[Written exercise]: Rewrite the records between the lines holding "Click the thumbs-up icon on Q4_K_M row" and "pyautogui.click(x=77, y=15)", inclusive, replacing every "icon" with "symbol" and leaving everything else unchanged.

● ● ● ● ● ● ●

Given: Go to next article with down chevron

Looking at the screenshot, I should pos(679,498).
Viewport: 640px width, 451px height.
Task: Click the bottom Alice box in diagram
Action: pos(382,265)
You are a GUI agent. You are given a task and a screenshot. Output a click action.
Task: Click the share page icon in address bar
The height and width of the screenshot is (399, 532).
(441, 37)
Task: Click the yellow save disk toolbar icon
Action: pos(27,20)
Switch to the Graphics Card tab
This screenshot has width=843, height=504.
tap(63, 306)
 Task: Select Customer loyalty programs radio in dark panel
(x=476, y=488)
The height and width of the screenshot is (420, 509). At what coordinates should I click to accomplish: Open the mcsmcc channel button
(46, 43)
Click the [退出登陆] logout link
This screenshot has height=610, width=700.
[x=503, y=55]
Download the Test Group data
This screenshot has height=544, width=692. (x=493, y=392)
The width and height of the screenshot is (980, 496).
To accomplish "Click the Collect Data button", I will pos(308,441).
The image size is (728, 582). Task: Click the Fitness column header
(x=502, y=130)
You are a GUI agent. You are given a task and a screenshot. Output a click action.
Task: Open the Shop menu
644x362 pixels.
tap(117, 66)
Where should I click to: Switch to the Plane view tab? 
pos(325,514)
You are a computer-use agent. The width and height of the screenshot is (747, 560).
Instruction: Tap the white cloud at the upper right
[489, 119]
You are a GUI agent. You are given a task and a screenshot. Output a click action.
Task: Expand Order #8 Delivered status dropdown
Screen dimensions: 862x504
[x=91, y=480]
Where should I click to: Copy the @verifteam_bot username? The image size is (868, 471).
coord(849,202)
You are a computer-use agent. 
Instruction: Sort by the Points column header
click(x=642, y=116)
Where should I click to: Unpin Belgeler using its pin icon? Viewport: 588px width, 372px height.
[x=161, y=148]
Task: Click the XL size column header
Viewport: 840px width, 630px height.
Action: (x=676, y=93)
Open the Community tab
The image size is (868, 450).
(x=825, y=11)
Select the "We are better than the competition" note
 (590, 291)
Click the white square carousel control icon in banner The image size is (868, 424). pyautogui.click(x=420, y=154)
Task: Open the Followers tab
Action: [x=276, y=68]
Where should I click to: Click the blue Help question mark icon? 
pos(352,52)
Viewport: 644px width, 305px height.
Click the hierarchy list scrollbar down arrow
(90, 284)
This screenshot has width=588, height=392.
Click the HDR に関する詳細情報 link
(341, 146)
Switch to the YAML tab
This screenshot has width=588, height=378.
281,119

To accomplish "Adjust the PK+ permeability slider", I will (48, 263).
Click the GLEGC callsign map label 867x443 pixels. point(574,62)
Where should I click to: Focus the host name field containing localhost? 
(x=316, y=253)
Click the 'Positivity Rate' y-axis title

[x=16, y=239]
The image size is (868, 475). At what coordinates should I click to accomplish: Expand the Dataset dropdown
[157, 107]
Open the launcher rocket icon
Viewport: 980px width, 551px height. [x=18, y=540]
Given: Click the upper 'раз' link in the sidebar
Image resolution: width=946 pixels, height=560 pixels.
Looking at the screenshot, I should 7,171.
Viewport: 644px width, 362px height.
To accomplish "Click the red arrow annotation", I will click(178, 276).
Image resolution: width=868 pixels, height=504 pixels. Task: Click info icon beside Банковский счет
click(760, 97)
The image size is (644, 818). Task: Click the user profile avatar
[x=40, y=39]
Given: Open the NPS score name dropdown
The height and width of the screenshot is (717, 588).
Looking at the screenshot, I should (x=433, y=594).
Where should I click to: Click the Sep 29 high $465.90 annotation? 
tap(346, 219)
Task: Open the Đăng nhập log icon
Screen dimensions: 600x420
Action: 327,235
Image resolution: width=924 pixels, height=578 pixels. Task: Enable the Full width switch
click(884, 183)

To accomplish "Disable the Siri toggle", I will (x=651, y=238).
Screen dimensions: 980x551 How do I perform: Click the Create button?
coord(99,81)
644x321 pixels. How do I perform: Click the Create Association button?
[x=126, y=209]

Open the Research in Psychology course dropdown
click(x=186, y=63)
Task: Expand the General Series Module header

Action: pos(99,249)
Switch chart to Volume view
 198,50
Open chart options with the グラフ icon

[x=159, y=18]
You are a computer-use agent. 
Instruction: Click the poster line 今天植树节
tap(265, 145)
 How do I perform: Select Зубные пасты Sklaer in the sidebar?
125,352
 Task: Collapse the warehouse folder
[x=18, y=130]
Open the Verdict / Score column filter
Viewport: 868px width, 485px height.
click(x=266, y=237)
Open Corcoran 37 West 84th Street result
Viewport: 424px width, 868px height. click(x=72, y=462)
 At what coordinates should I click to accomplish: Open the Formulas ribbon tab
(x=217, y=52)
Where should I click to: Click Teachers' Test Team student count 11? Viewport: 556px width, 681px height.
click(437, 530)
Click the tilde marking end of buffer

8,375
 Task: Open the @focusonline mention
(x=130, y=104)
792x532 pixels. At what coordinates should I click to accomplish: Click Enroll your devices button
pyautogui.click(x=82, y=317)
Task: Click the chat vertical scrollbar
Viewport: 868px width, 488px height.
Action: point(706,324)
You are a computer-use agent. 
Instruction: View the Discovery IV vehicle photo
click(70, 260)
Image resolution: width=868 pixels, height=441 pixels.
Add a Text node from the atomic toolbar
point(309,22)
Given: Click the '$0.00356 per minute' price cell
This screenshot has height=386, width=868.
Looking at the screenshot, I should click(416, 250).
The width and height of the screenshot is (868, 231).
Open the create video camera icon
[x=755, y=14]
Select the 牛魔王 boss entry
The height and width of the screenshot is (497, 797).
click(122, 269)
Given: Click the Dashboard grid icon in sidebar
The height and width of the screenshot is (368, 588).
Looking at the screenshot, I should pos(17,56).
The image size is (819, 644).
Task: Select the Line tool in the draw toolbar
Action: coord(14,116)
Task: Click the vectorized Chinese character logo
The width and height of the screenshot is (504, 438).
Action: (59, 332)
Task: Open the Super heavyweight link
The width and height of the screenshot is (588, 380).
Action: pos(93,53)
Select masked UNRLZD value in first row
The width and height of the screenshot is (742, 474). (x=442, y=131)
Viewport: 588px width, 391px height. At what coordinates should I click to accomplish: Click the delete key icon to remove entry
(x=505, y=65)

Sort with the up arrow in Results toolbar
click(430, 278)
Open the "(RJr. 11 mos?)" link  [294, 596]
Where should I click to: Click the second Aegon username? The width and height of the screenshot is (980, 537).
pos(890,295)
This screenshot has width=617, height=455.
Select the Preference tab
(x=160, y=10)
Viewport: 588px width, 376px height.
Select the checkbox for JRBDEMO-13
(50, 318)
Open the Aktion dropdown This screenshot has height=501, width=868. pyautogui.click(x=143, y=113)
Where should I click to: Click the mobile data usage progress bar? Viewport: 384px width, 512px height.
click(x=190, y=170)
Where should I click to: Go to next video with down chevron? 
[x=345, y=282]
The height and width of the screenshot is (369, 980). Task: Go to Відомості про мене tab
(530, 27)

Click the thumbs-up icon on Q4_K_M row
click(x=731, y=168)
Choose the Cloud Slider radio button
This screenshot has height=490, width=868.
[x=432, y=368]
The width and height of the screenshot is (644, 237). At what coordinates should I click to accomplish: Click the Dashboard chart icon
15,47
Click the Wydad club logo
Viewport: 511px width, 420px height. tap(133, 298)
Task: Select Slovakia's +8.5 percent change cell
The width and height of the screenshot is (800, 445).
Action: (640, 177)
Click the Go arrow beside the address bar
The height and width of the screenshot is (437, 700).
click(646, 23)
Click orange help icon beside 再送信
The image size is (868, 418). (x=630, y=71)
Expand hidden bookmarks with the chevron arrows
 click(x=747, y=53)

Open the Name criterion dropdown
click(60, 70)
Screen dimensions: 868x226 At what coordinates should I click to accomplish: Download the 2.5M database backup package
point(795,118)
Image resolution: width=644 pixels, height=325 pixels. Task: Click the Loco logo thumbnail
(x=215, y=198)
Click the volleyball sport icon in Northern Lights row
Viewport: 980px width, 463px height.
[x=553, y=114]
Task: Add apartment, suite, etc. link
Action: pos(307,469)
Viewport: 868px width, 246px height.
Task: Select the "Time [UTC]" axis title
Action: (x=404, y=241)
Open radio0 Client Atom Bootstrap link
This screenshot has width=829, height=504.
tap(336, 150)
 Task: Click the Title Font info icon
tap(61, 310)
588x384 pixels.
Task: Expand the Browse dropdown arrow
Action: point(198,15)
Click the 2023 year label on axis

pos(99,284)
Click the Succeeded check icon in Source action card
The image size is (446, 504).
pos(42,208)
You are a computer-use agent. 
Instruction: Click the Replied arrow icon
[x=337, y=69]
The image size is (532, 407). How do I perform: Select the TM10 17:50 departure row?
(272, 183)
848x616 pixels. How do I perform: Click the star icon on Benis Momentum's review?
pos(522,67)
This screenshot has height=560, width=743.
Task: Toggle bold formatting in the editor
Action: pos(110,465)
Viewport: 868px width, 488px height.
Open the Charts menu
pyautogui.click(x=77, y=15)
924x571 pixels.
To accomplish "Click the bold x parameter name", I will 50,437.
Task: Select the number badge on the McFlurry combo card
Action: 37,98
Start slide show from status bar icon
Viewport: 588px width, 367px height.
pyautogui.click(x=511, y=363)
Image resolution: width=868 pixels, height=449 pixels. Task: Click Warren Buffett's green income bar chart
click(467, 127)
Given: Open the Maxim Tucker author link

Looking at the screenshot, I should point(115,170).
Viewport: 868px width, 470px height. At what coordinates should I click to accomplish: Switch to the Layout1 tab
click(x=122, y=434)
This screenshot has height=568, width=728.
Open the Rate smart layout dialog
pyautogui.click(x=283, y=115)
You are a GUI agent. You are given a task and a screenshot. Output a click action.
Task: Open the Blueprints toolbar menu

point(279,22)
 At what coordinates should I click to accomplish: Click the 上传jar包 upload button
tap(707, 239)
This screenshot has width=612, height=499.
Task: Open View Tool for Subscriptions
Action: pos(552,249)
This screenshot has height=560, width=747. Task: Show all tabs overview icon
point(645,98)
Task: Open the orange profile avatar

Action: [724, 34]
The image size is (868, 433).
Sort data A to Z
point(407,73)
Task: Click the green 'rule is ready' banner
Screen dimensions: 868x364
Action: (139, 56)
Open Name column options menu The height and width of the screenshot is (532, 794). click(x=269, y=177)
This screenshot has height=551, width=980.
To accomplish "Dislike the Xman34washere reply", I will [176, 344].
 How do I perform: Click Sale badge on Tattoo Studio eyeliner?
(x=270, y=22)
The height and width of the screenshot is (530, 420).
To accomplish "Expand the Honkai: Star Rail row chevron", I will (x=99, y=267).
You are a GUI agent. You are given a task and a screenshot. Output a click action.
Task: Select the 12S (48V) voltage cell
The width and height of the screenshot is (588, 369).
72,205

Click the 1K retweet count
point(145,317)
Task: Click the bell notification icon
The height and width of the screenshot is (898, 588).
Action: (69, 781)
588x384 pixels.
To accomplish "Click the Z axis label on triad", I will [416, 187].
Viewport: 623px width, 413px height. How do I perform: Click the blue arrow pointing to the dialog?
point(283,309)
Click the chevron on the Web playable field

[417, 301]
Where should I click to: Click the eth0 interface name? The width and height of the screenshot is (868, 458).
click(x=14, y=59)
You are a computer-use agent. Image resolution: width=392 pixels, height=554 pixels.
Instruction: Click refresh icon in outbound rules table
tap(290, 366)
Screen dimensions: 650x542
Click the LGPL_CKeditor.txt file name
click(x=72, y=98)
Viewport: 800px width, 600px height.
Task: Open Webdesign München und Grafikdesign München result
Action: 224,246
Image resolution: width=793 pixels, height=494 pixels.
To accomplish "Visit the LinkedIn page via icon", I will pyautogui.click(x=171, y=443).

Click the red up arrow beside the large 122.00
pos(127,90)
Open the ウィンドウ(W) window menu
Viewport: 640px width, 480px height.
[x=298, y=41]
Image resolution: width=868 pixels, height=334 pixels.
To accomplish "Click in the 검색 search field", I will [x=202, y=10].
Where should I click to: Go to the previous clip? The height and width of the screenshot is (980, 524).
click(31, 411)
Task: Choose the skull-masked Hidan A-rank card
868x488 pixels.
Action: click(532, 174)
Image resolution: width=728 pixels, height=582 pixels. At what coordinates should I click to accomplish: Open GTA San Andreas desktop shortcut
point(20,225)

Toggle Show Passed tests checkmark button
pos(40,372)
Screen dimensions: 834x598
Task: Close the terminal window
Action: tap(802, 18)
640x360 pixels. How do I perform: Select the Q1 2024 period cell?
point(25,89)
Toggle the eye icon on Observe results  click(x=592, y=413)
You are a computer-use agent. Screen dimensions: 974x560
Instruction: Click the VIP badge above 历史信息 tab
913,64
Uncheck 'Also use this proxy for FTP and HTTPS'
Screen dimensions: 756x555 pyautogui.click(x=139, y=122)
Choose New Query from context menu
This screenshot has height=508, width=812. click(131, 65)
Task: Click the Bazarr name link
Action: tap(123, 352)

● ● ● ● ● ● ●

[Response to this exercise]:
Click the thumbs-up symbol on Q4_K_M row
click(x=731, y=168)
Choose the Cloud Slider radio button
This screenshot has height=490, width=868.
[x=432, y=368]
The width and height of the screenshot is (644, 237). At what coordinates should I click to accomplish: Click the Dashboard chart symbol
15,47
Click the Wydad club logo
Viewport: 511px width, 420px height. tap(133, 298)
Task: Select Slovakia's +8.5 percent change cell
The width and height of the screenshot is (800, 445).
Action: (640, 177)
Click the Go arrow beside the address bar
The height and width of the screenshot is (437, 700).
click(646, 23)
Click orange help symbol beside 再送信
The image size is (868, 418). (x=630, y=71)
Expand hidden bookmarks with the chevron arrows
 click(x=747, y=53)

Open the Name criterion dropdown
click(60, 70)
Screen dimensions: 868x226 At what coordinates should I click to accomplish: Download the 2.5M database backup package
point(795,118)
Image resolution: width=644 pixels, height=325 pixels. Task: Click the Loco logo thumbnail
(x=215, y=198)
Click the volleyball sport symbol in Northern Lights row
Viewport: 980px width, 463px height.
[x=553, y=114]
Task: Add apartment, suite, etc. link
Action: pos(307,469)
Viewport: 868px width, 246px height.
Task: Select the "Time [UTC]" axis title
Action: (x=404, y=241)
Open radio0 Client Atom Bootstrap link
This screenshot has width=829, height=504.
tap(336, 150)
 Task: Click the Title Font info symbol
tap(61, 310)
588x384 pixels.
Task: Expand the Browse dropdown arrow
Action: point(198,15)
Click the 2023 year label on axis

pos(99,284)
Click the Succeeded check symbol in Source action card
The image size is (446, 504).
pos(42,208)
You are a computer-use agent. 
Instruction: Click the Replied arrow symbol
[x=337, y=69]
The image size is (532, 407). How do I perform: Select the TM10 17:50 departure row?
(272, 183)
848x616 pixels. How do I perform: Click the star symbol on Benis Momentum's review?
pos(522,67)
This screenshot has height=560, width=743.
Task: Toggle bold formatting in the editor
Action: pos(110,465)
Viewport: 868px width, 488px height.
Open the Charts menu
pyautogui.click(x=77, y=15)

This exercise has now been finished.